Very cool, never would've thought of caribou here. I love running trotlines & digging up fossilized antlers & buffalo horns out of river banks.
 
That is great! I am sure the glaciers forced them south during the last ice age. That is an awesom find.
 
That is great! I am sure the glaciers forced them south during the last ice age. That is an awesom find.


That's what I was thinking at first... It made sense to me because it is kind of in a valley where maybe a glacier went through. I asked the lady in-charge of the repository how she thought it got there and she said they were actually native to our area along with mastadons and what not.
A couple things I forgot to add too was that it's the largest and most complete antler found in Iowa of that age especially for being burried in a clay. I also talked to my uncle about it some more last night and he said he actually found the top of the antler first and couldn't find the other half until about a month later after another rain.. He said it was back into the wash-out a little further.. They were about 6 ft deep he said.
 
[and she said they were actually native to our area along with mastadons and what not.]

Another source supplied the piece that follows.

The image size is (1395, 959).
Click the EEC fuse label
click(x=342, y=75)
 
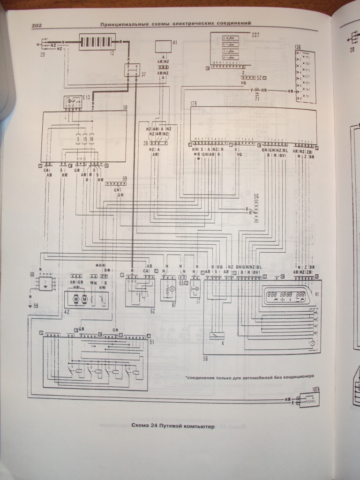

Absolutely! caribou, mastadons, mammoths, giant ground sloths, wolly rhinos, cheetahs, saber-tooths, etc. were all native up there during the late Pleistocene and early Holocene. There were lots of cool, crazy animals native to that area. We've had several mammoth skeletons found down in southern Arizona. Several years ago, I got to witness the excavation of a mammoth tusk down near the San Pedro River on Fort Huachuca. Great find on that antler!!